82 Mass. App. Ct. 52

April 27, 2012 - June 25, 2012

Court Below: Superior Court Department, Plymouth


Controlled Substances. Evidence, Hearsay, Declaration against interest, Cross- examination.

At a criminal trial, the judge did not abuse her discretion in denying the defendant's request to admit a witness's hearsay statement as a statement against penal interest, where there was no evidence that the witness was unavailable, and where there were no corroborating circumstances that clearly indicated the trustworthiness of the statement; further, there was no merit to the claim that the exclusion of the statement denied the defendant the ability to demonstrate, through cross-examination, the bias of the police officers involved. [53-54]
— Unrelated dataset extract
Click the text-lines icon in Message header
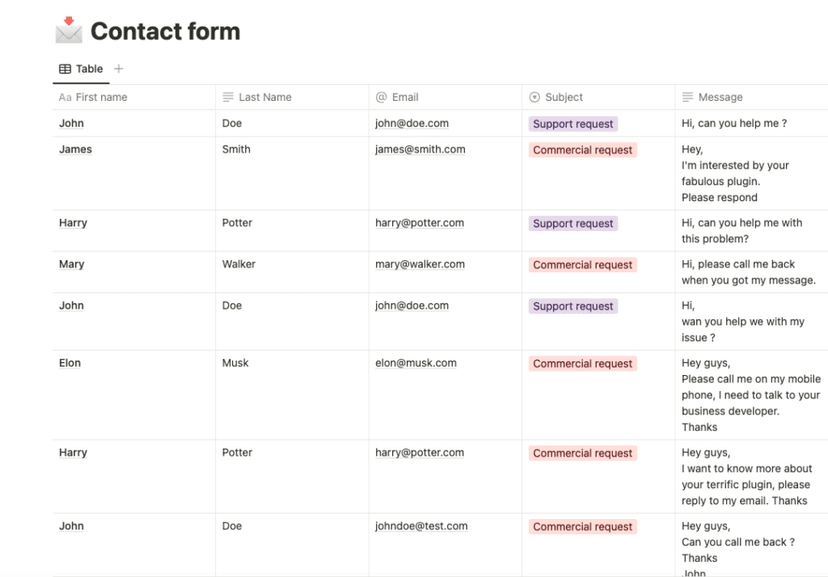The height and width of the screenshot is (577, 828). 687,97
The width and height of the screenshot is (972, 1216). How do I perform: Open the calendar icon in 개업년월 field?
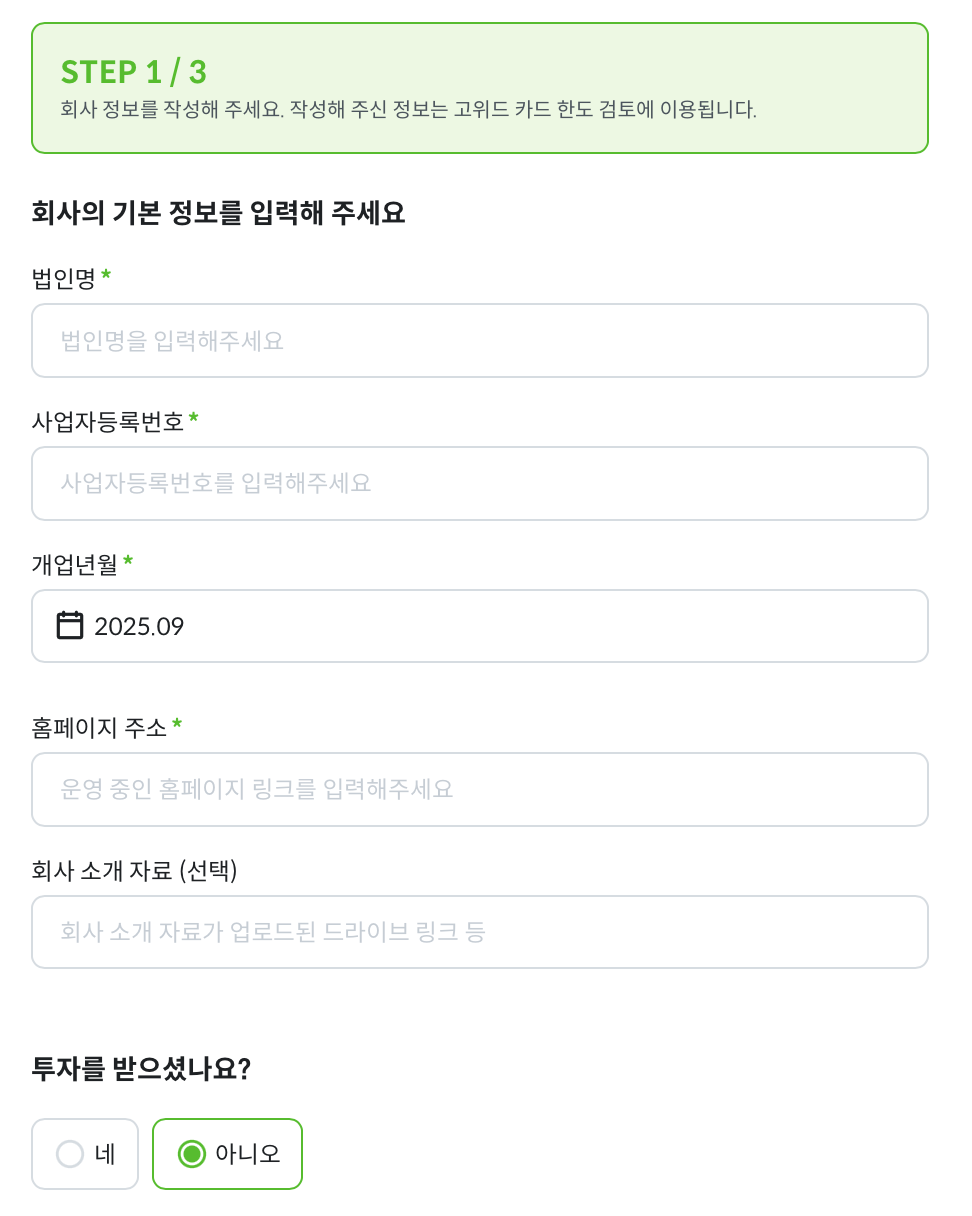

INDICTMENT found and returned in the Superior Court Department on August 3, 2007.

The case was tried before Elizabeth B. Donovan, J.

Derege B. Demissie for the defendant.

Laurie Yeshulas, Assistant District Attorney, for the Commonwealth.

CARHART, J. The defendant appeals from his conviction of trafficking in cocaine in violation of G. L. c. 94C, ยง 32E(b). On appeal, he argues that the trial judge erroneously excluded another individual's statement that the drugs found in the defendant's apartment were hers, denying the defendant due process of law and the ability to present a defense. We affirm.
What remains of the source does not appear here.